I searched elsewhere for how to clear the projection so that I can define it with this code, and got this, which isn't failing, but I don't know if it's the proper code to do this either.

try:
    newSpatialReference = arcpy.SpatialReference()  
    newSpatialReference.loadFromString('{B286C06B-0879-11D2-AACA-00C04FA33C20}')
    print ""
    print "* SUCCESS: Map's Spatial Reference cleared."

except Exception as ex:
    print ex.args[0]

Help?

4
  • This might help
    – Adam
    Dec 8, 2015 at 6:32
  • 1
    You can also create a spatial reference with the well-known ID. If you're using WGS84 UTM zones, the WKIDs are 326 + zone in northern hemisphere, 327 + zone in southern. Thus, zone 10 North is 32610. Zone 1 is 32701. NAD83 works the same way, but the "prefix" is 269. NAD27 is 267. Not all UTM zones work like this.
    – mkennedy
    Dec 8, 2015 at 18:54
  • What's the ".PRJ file example" that you have looked at? For example, my answer does not reference any *.prj files. It also does not use the Calculate UTM Zones tool because that seemed to only work in one quadrant of the world last time I tested it - see gis.stackexchange.com/questions/172410/….
    – PolyGeo
    Dec 9, 2015 at 11:52
  • You seem to have made this site much harder for you to use by having created two accounts gis.stackexchange.com/users/63323/zee and gis.stackexchange.com/users/63567/zee - please follow the instructions here to merge them ASAP.
    – PolyGeo
    Dec 9, 2015 at 23:29

1 Answer 1

2

The code that I think you need for where you are stuck is some that I just grabbed from one of my training courses. It uses MGA Zones in Australia but you can think of these as being the same as the UTM Zones that you are using.

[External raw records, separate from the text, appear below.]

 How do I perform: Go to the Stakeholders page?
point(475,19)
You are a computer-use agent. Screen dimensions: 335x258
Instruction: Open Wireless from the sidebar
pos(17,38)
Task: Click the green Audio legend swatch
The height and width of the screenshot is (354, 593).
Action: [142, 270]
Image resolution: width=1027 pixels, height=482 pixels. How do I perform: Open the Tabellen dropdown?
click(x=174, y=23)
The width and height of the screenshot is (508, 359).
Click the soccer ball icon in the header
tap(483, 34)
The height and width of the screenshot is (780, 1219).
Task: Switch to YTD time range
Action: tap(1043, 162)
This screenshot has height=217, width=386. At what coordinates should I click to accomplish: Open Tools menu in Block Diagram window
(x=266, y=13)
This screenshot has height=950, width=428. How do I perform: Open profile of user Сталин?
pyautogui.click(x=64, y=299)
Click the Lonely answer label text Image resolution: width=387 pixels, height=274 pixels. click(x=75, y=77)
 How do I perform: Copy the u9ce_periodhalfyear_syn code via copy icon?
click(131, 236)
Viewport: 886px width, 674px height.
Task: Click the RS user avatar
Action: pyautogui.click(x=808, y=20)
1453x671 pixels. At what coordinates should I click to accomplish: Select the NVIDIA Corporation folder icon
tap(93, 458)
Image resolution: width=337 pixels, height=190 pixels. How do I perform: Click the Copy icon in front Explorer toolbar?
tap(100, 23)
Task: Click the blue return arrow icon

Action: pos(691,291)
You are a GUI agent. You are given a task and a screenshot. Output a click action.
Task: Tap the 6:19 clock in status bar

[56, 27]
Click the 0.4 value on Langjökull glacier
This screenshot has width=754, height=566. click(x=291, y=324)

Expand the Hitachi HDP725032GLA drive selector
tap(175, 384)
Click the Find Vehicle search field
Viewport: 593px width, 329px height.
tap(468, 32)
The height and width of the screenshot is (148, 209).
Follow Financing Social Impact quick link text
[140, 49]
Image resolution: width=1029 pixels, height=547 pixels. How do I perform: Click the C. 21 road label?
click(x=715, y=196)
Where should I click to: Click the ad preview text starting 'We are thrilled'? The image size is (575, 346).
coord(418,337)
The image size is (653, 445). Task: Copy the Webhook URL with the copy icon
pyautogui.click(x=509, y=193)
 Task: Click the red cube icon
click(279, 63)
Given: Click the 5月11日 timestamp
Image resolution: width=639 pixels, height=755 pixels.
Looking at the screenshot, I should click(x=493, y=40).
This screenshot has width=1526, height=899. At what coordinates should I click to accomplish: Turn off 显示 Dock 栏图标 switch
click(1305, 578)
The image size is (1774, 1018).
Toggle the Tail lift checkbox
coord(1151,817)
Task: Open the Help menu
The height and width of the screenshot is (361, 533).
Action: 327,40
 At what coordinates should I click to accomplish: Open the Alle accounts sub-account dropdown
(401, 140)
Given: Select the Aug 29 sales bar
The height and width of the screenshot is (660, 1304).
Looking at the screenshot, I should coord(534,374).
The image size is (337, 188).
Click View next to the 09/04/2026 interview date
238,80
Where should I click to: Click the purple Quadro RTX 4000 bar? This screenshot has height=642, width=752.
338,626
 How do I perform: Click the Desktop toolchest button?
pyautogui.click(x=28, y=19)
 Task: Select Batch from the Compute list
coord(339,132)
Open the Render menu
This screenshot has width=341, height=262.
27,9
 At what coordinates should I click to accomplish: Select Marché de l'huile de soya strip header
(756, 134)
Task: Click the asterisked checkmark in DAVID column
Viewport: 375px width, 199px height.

The trick is to zoom to the extent of each polygon using the cursor and while at that extent determine its midpoint in the X direction and then use a formula to convert that into the relevant zone number to change the spatial reference of the data frame to.

extStr = str(df.extent)
xMin = extStr.split()[0]
xMax = extStr.split()[2]
xCen = (float(xMax)+float(xMin))/2

mgaZone = str(1 + int((xCen + 180)/6))

sr = arcpy.SpatialReference("GDA 1994 MGA Zone {0}".format(mgaZone))
df.spatialReference = sr

I also recommend that you change:

  • Change the projection of the entire data frame in the .MXD to the UTM projection in the calculated UTM field for that polygon <-- The part I need help with.
  • Zoom to the polygon (with a 1400% margin)

to:

  • Zoom to the polygon (with a 1400% margin)
  • Change the projection of the entire data frame in the .MXD to a calculated UTM Zone for that polygon using code like that in this answer <-- The part I need help with.

because determining the appropriate UTM Zone for a polygon is, I think, easier to do after your extent has changed to one centred on that polygon.